Carol Cinquini, the vice president of the Lake Pillsbury Alliance, which represents homeowners along the reservoir and advocates for retaining the Potter Valley Project, called PG&E’s cost estimate “only the beginning.”
“The true costs of decommissioning will be far greater than PG&E’s estimated half a billion plus to remove the Eel River dams,” Cinquini told SFGATE via email. “There will be substantial costs to construct new water infrastructure and new water storage to meet the needs of the 650,000 downstream water dependents, and millions in annual costs for continued water diversions and restoration. The cumulative costs are likely to exceed $2 billion ... and the taxpayers and PG&E ratepayers will be on the hook for it.”
PG&E insists that tearing down the Potter Valley Project is still the cheaper option. “The decommissioning of the project at the end of the day still costs our customers less than to continue to own and operate the project,” said Janet Walther, the utility’s director of licensing and compliance. When SFGATE asked whether the public perception that customers will foot the bill was accurate, Walther said “yes,” explaining that the decommissioning costs were included in the utility’s General Rate Case.

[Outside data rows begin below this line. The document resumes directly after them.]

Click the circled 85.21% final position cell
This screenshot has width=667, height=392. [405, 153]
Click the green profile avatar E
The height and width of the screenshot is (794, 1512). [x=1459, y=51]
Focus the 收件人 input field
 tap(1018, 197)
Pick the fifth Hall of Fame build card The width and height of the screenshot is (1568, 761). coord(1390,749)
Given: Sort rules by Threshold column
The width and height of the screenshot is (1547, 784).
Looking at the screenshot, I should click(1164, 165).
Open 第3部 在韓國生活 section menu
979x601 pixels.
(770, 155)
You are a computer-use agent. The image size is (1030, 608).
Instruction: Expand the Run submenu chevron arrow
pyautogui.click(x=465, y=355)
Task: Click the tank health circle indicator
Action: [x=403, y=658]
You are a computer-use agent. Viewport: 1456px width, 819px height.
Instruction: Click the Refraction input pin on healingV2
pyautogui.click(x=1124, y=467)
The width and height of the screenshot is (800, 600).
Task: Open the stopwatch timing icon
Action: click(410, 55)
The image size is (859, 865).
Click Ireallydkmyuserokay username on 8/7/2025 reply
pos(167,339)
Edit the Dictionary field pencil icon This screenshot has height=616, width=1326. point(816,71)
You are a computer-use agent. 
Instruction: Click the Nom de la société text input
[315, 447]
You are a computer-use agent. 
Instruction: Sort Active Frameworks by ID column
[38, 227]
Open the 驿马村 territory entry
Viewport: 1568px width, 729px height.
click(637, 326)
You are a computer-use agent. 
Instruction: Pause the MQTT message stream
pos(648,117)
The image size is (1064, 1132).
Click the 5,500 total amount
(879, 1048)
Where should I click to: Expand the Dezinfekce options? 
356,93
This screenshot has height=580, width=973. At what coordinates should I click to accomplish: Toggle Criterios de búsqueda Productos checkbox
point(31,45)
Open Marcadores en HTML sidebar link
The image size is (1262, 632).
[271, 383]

Additionally, PG&E is asking regulators for permission to dip into its hydroelectric decommissioning fund, a pool of ratepayer money the utility sets aside specifically for retiring hydroelectric projects, to help cover the $532 million price tag. The idea, as Walther put it, is “so that the customers who had the benefit of the generation and the hydro facility at the time are also the same customers that are, in the long term, paying for a potential future decommissioning.”
When SFGATE asked to see the financial analysis that led PG&E to conclude it was cheaper to tear down the Potter Valley Project than continue its operation, Walther said, “That level of economic analysis is not something that we put out in the public.”
Despite public outcry, Walther said PG&E didn’t simply walk away from the Potter Valley Project. After announcing in 2019 that it would not pursue a new license for the facility with the Federal Energy Regulatory Commission, PG&E tried to sell it.
“We tried to divest it on the open market,” Walther said. “Nobody stepped forward.”
With no buyer, the commission ordered PG&E to develop a formal surrender plan, a draft of which was released Jan. 31, 2025. The final plan is expected to be submitted this July.
PG&E admits tearing down the Potter Valley Project could rattle the Russian River watershed. In its draft plan, the utility warns of “unavoidable adverse impacts” to water reliability, farming and recreation once diversions stop flowing into the east branch.
Dave Canny, PG&E’s North Coast vice president, told SFGATE the company is working with the Eel-Russian Project Authority to soften the blow of decommissioning. That includes repurposing parts of the existing system and taking a gradual approach to dismantling. “We want to do right by the people delivering water downstream,” he said, emphasizing PG&E’s careful coordination with local agencies.
Regardless of PG&E’s slow march toward dismantlement, Cinquini believes the battle isn’t over. The utility may have filed its surrender, but she sees room for resistance and a better future. “With political will,” she said, “the question of ownership could be figured out.”